Google Analytics BigQuery tables are structured like this (Legacy SQL notations - only relevant fields are shown):
visitId: INTEGER
hits: RECORD/REPEATED
hits.hour: INTEGER
On one such table, the following query works well:
SELECT
visitId,
MIN(h.hour) AS firstHitHour
FROM
`my-table.ga_sessions_20161122`, UNNEST(hits) AS h
GROUP BY
visitId
But using this alternative syntax:
SELECT
visitId,
(SELECT MIN(hour) FROM UNNEST(hits)) as firstHitHour
FROM
`my-table.ga_sessions_20161122`
GROUP BY
visitId
Triggers the following error:
Error: UNNEST expression references column hits which is neither grouped nor aggregated
I understand that UNNEST(hits)
must be somehow grouped or aggregated, but since this column is an array (repeated)

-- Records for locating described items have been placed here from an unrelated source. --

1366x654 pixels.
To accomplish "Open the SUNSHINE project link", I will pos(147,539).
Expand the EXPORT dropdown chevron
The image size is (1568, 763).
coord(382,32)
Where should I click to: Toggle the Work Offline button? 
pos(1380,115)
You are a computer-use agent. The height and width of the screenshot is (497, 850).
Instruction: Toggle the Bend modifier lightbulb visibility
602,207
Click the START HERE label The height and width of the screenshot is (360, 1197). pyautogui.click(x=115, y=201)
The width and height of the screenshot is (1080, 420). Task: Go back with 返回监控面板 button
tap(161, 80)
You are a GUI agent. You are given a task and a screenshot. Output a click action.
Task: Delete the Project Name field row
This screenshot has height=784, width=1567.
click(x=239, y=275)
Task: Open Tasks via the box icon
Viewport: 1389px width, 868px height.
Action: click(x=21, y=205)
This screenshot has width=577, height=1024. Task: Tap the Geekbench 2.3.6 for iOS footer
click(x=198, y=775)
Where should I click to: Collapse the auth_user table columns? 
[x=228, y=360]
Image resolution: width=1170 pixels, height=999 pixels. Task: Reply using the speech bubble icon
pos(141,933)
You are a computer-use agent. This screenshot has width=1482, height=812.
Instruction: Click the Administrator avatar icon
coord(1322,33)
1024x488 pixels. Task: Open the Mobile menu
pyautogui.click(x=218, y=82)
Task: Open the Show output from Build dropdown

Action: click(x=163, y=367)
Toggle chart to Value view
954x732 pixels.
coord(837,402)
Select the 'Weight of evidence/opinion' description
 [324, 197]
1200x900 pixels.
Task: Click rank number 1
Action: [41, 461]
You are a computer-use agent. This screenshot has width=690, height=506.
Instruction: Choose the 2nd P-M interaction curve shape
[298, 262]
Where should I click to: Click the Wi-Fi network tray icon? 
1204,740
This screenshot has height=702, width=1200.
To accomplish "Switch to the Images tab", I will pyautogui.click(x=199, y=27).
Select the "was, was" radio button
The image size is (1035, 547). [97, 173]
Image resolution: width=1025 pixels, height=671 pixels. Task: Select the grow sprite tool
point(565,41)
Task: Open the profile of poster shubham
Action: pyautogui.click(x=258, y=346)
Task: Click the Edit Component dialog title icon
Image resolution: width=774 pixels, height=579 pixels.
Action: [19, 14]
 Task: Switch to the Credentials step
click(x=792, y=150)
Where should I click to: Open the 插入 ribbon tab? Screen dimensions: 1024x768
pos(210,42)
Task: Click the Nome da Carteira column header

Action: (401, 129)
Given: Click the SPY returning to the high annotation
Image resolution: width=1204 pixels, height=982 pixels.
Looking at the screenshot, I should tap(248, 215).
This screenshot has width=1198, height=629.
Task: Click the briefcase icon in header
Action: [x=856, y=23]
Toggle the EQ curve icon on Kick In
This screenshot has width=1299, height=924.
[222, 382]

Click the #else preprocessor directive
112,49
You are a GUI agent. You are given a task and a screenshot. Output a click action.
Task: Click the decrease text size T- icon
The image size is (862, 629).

, what does it mean exactly?
If I try to "group the column hits
", as requested, like this:
(SELECT MIN(hour) FROM UNNEST(hits) as h GROUP BY h) as firstHitHour
Then I get a Grouping by expressions of type STRUCT is not allowed
error.
How can this alternative syntax be corrected to produce the same result as the first one?
My first Answer is for original version of this question.
When I answered, I realized you have changed it to quite different one :o)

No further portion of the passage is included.